# SOURCE DATA:
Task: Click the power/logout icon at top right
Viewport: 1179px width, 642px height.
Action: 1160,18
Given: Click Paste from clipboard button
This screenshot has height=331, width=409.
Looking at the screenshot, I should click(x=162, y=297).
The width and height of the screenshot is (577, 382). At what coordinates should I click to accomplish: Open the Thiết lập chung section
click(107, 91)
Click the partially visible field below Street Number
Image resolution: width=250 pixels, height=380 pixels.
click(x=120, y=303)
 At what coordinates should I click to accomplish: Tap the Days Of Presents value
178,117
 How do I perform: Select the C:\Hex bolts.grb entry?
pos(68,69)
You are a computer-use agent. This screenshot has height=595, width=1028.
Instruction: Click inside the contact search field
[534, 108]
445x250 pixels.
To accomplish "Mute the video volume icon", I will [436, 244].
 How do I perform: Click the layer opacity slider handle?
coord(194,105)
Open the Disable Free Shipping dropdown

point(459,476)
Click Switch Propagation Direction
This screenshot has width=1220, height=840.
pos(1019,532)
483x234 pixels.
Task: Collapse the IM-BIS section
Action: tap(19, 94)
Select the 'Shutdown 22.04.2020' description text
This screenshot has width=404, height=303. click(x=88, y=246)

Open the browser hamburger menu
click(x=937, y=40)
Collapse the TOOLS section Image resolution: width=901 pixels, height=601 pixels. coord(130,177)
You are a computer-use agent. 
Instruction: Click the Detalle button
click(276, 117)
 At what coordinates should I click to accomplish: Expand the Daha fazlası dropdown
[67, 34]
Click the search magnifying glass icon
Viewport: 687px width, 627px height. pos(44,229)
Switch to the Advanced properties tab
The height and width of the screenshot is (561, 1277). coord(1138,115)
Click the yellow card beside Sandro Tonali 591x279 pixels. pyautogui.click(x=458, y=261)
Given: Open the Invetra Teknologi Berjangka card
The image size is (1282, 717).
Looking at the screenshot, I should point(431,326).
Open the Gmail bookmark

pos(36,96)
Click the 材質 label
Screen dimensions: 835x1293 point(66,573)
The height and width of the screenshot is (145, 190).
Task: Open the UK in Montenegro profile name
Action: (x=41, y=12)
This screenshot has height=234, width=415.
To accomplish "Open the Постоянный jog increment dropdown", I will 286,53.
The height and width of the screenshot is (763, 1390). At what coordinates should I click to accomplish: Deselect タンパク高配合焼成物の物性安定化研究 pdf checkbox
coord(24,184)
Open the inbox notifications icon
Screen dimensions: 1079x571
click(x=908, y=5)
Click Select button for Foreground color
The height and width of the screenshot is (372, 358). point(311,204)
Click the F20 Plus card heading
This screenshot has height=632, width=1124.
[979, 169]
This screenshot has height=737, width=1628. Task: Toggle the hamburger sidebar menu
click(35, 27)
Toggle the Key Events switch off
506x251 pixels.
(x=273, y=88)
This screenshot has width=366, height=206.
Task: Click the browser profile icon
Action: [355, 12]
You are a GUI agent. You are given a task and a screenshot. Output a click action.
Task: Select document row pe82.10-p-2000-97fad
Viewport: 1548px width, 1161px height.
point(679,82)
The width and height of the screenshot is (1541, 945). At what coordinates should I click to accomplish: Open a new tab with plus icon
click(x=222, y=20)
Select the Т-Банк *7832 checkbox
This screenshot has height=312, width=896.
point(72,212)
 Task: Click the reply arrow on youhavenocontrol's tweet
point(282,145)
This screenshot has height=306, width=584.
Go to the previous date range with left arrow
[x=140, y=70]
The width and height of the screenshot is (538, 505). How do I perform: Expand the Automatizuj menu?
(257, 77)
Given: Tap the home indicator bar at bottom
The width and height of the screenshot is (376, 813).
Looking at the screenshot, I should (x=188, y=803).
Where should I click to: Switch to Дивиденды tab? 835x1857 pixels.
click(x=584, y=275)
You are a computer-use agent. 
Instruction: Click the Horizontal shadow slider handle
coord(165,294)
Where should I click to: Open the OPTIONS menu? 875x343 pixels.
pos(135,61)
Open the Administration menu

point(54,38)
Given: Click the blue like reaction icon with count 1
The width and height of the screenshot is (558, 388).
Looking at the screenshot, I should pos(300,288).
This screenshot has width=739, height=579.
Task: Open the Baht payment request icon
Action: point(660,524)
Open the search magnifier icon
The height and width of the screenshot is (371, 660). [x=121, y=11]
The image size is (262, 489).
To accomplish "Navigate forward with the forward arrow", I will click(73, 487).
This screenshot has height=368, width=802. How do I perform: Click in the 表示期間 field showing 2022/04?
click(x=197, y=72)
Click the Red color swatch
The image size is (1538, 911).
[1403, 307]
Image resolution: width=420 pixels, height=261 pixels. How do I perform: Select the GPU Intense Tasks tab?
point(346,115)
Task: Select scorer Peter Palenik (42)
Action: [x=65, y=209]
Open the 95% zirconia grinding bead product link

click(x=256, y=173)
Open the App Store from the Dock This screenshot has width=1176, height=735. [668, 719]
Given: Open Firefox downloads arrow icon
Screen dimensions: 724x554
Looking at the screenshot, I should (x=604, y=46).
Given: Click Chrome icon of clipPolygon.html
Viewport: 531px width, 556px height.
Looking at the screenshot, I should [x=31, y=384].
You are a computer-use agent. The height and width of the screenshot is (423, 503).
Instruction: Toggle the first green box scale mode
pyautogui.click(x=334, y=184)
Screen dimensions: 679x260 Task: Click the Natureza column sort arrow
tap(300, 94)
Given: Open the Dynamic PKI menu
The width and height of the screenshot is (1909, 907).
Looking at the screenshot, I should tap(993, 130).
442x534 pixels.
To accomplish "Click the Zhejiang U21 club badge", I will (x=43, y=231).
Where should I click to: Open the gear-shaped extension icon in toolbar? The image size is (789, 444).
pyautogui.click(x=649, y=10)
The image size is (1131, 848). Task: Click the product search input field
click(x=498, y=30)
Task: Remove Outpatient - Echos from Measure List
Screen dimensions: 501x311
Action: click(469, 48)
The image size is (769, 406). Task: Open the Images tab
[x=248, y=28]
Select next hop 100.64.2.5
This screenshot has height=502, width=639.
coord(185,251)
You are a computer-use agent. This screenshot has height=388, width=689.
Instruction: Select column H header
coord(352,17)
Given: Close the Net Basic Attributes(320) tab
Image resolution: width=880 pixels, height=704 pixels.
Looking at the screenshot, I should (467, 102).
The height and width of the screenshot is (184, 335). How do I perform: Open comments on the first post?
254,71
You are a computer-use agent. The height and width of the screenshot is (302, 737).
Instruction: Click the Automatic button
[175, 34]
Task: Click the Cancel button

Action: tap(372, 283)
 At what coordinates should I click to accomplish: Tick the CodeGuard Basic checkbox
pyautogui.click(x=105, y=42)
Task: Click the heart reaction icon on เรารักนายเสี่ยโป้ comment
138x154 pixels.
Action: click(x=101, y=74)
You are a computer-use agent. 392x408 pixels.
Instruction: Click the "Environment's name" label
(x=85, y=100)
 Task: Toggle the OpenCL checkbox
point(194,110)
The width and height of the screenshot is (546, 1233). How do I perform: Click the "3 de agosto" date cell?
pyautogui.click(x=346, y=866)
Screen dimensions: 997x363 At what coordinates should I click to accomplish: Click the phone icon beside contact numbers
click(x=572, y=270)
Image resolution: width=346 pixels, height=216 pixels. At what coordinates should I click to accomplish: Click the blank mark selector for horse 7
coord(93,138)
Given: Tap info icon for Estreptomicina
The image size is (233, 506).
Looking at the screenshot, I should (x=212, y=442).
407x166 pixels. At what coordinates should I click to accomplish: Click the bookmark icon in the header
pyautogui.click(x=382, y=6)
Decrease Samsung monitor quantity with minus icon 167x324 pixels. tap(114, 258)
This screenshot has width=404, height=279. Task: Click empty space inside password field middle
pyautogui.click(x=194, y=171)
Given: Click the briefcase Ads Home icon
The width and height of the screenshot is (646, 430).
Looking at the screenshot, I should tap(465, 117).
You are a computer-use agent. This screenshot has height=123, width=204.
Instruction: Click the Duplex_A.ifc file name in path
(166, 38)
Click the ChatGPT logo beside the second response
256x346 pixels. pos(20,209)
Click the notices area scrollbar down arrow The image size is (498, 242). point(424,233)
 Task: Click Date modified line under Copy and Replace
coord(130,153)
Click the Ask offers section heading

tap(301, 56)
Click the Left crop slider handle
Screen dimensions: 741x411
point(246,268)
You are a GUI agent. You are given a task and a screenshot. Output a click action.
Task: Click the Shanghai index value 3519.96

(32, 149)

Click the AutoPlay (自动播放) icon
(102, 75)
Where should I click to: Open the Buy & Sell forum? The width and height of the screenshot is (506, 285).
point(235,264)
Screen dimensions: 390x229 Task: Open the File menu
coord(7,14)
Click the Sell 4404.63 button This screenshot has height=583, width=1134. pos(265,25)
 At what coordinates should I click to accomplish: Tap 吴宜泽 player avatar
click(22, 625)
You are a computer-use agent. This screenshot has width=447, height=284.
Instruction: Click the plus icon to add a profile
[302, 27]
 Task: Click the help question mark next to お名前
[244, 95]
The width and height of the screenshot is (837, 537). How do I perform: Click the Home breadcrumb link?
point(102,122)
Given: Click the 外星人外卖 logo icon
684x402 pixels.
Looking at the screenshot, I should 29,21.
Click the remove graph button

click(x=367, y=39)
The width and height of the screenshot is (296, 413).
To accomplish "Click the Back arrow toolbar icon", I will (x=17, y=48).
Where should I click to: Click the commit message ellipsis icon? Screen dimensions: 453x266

# EXERCISE INSTRUCTIONS:
Give the number of lines above containing the word "from", with no other text.

# SOLUTION FOR THIS PROBLEM:
3